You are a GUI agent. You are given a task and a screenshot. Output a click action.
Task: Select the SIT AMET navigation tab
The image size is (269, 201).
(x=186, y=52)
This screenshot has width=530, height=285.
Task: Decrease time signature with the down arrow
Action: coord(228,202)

- _Work order_
Would you restate the material word for word, leaving nothing out?

- _Answer for this exercise_
You are a GUI agent. You are given a task and a screenshot. Output a click action.
Task: Select the SIT AMET navigation tab
The image size is (269, 201).
(x=186, y=52)
This screenshot has width=530, height=285.
Task: Decrease time signature with the down arrow
Action: coord(228,202)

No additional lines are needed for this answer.